▶ [Document excerpt]:
As I said in the previous post, there is a duality:

Points on a Curve (Geometry) $\Leftrightarrow$ Solutions of an Equation (Algebra)

This means we can answer geometric questions using algebra and answer algebraic questions using geometry.

### Problem

Consider the following two questions:

1. Find the tangents to a circle $\mathcal{C}$ of a given slope.
2. Find the tangents to a circle $\mathcal{C}$ through a given point.

Both can be answered using the duality principle.

#### Example

Find the tangents to the circle

$\mathcal{C}\equiv x^2+y^2-4x+6y-12=0$

that are

(a) parallel to the line $L\equiv 4x+3y+20=0$

(b) through the point $(-10,-5)$ [caution: the numbers here are disgusting]

##### Solution (a) i:

First of all a sketch (and the remark that a tangent is a line):

Here we see the circle $\mathcal{C}$ and the line $L$ on the bottom left. The two tangents we are looking for are as shown. They have the same slope as $L$ and have only one intersection with $\mathcal{C}$. These two pieces of information will allow us to find the equations of the tangents.

▶ [Stated goal]: Retype the text above on circle tangents and the geometry–algebra duality in full, word for word.

▶ [Supplied data]:
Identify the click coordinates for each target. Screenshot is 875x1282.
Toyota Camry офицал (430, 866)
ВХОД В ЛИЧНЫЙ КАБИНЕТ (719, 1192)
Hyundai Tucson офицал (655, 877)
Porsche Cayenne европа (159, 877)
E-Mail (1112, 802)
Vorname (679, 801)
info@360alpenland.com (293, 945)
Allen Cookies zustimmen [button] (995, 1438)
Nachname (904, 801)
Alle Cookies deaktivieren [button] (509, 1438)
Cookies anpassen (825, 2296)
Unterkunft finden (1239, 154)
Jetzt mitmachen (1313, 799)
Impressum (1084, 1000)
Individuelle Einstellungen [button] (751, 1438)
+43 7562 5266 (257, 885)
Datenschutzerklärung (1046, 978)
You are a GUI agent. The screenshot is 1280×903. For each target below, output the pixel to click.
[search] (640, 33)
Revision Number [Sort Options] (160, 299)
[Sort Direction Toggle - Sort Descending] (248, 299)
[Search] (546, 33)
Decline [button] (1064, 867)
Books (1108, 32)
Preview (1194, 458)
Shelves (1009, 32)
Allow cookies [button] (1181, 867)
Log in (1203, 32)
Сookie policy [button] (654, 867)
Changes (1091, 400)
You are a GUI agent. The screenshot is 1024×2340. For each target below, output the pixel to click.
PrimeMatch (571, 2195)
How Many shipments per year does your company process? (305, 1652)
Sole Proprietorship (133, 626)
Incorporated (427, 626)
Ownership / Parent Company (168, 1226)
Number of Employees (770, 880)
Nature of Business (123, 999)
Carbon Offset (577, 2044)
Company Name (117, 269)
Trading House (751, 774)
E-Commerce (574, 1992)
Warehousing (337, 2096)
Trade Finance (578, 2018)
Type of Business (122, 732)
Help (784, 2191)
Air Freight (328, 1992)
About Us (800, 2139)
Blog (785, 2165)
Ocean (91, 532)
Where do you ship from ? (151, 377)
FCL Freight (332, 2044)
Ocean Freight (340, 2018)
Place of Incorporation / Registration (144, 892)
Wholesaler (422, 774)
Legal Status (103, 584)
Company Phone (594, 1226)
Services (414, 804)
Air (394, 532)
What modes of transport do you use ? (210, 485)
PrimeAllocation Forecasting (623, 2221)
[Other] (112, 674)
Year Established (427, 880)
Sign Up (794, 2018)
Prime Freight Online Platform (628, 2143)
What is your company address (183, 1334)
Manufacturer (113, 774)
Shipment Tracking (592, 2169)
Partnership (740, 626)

▶ [Task solution]:
As I said in the previous post, there is a duality:

Points on a Curve (Geometry) $\Leftrightarrow$ Solutions of an Equation (Algebra)

This means we can answer geometric questions using algebra and answer algebraic questions using geometry.

### Problem

Consider the following two questions:

1. Find the tangents to a circle $\mathcal{C}$ of a given slope.
2. Find the tangents to a circle $\mathcal{C}$ through a given point.

Both can be answered using the duality principle.

#### Example

Find the tangents to the circle

$\mathcal{C}\equiv x^2+y^2-4x+6y-12=0$

that are

(a) parallel to the line $L\equiv 4x+3y+20=0$

(b) through the point $(-10,-5)$ [caution: the numbers here are disgusting]

##### Solution (a) i:

First of all a sketch (and the remark that a tangent is a line):

Here we see the circle $\mathcal{C}$ and the line $L$ on the bottom left. The two tangents we are looking for are as shown. They have the same slope as $L$ and have only one intersection with $\mathcal{C}$. These two pieces of information will allow us to find the equations of the tangents.